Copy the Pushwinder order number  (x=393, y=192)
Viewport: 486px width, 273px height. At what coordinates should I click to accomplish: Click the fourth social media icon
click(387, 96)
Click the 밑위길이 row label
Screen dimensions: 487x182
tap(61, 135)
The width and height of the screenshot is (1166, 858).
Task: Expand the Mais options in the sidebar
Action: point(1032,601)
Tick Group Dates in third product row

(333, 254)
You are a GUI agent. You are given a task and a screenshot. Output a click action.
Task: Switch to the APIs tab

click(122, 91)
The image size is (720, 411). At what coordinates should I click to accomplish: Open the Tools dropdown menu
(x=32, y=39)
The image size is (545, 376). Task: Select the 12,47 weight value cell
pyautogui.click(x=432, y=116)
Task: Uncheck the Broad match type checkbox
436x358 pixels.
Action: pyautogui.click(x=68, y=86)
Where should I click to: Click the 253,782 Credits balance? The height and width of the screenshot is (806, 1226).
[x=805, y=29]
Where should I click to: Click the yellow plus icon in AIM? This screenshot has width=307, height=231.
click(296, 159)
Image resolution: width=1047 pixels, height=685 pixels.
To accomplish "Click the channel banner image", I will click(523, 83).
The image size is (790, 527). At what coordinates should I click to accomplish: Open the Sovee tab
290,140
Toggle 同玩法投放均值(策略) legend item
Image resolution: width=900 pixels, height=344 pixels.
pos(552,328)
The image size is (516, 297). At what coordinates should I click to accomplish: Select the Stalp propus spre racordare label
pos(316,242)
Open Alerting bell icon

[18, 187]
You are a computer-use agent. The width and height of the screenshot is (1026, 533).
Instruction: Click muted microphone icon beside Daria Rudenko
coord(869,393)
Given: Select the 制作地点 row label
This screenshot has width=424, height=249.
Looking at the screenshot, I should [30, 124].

* Problem description *
Give back the whole listing exactly.

* Output for this exercise *
Copy the Pushwinder order number  (x=393, y=192)
Viewport: 486px width, 273px height. At what coordinates should I click to accomplish: Click the fourth social media icon
click(387, 96)
Click the 밑위길이 row label
Screen dimensions: 487x182
tap(61, 135)
The width and height of the screenshot is (1166, 858).
Task: Expand the Mais options in the sidebar
Action: point(1032,601)
Tick Group Dates in third product row

(333, 254)
You are a GUI agent. You are given a task and a screenshot. Output a click action.
Task: Switch to the APIs tab

click(122, 91)
The image size is (720, 411). At what coordinates should I click to accomplish: Open the Tools dropdown menu
(x=32, y=39)
The image size is (545, 376). Task: Select the 12,47 weight value cell
pyautogui.click(x=432, y=116)
Task: Uncheck the Broad match type checkbox
436x358 pixels.
Action: pyautogui.click(x=68, y=86)
Where should I click to: Click the 253,782 Credits balance? The height and width of the screenshot is (806, 1226).
[x=805, y=29]
Where should I click to: Click the yellow plus icon in AIM? This screenshot has width=307, height=231.
click(296, 159)
Image resolution: width=1047 pixels, height=685 pixels.
To accomplish "Click the channel banner image", I will click(523, 83).
The image size is (790, 527). At what coordinates should I click to accomplish: Open the Sovee tab
290,140
Toggle 同玩法投放均值(策略) legend item
Image resolution: width=900 pixels, height=344 pixels.
pos(552,328)
The image size is (516, 297). At what coordinates should I click to accomplish: Select the Stalp propus spre racordare label
pos(316,242)
Open Alerting bell icon

[18, 187]
You are a computer-use agent. The width and height of the screenshot is (1026, 533).
Instruction: Click muted microphone icon beside Daria Rudenko
coord(869,393)
Given: Select the 制作地点 row label
This screenshot has width=424, height=249.
Looking at the screenshot, I should [30, 124].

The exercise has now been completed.